WHAT IS EXPECTED — Could the lines from the one with "The height and width of the screenshot is (446, 526)." through the end of the listing be restated exactly, with nothing else included?

□ □ □

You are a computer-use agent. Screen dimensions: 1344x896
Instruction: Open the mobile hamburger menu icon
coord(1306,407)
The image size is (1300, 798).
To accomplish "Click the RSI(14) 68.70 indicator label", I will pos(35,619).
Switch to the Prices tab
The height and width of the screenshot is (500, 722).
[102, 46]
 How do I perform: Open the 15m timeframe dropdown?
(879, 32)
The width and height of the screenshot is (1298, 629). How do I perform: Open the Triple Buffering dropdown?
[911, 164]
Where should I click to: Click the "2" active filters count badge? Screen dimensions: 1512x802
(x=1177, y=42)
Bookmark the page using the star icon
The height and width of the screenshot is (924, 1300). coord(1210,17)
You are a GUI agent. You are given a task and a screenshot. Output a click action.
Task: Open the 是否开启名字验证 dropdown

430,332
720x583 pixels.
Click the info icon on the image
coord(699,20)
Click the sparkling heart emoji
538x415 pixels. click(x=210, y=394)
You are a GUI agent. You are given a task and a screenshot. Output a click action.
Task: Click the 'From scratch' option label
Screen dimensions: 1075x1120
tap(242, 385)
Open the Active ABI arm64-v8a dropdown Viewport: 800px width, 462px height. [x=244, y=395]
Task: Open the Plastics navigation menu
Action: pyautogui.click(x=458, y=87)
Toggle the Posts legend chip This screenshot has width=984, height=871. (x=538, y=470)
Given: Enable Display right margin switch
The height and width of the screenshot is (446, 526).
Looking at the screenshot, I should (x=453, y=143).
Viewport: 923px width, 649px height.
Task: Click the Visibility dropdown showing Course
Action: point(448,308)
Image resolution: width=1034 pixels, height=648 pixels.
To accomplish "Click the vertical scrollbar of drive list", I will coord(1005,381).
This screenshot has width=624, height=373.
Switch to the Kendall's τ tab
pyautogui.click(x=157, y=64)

□ □ □

RESULT FOR THIS TASK —
The height and width of the screenshot is (446, 526).
Looking at the screenshot, I should (x=453, y=143).
Viewport: 923px width, 649px height.
Task: Click the Visibility dropdown showing Course
Action: point(448,308)
Image resolution: width=1034 pixels, height=648 pixels.
To accomplish "Click the vertical scrollbar of drive list", I will coord(1005,381).
This screenshot has width=624, height=373.
Switch to the Kendall's τ tab
pyautogui.click(x=157, y=64)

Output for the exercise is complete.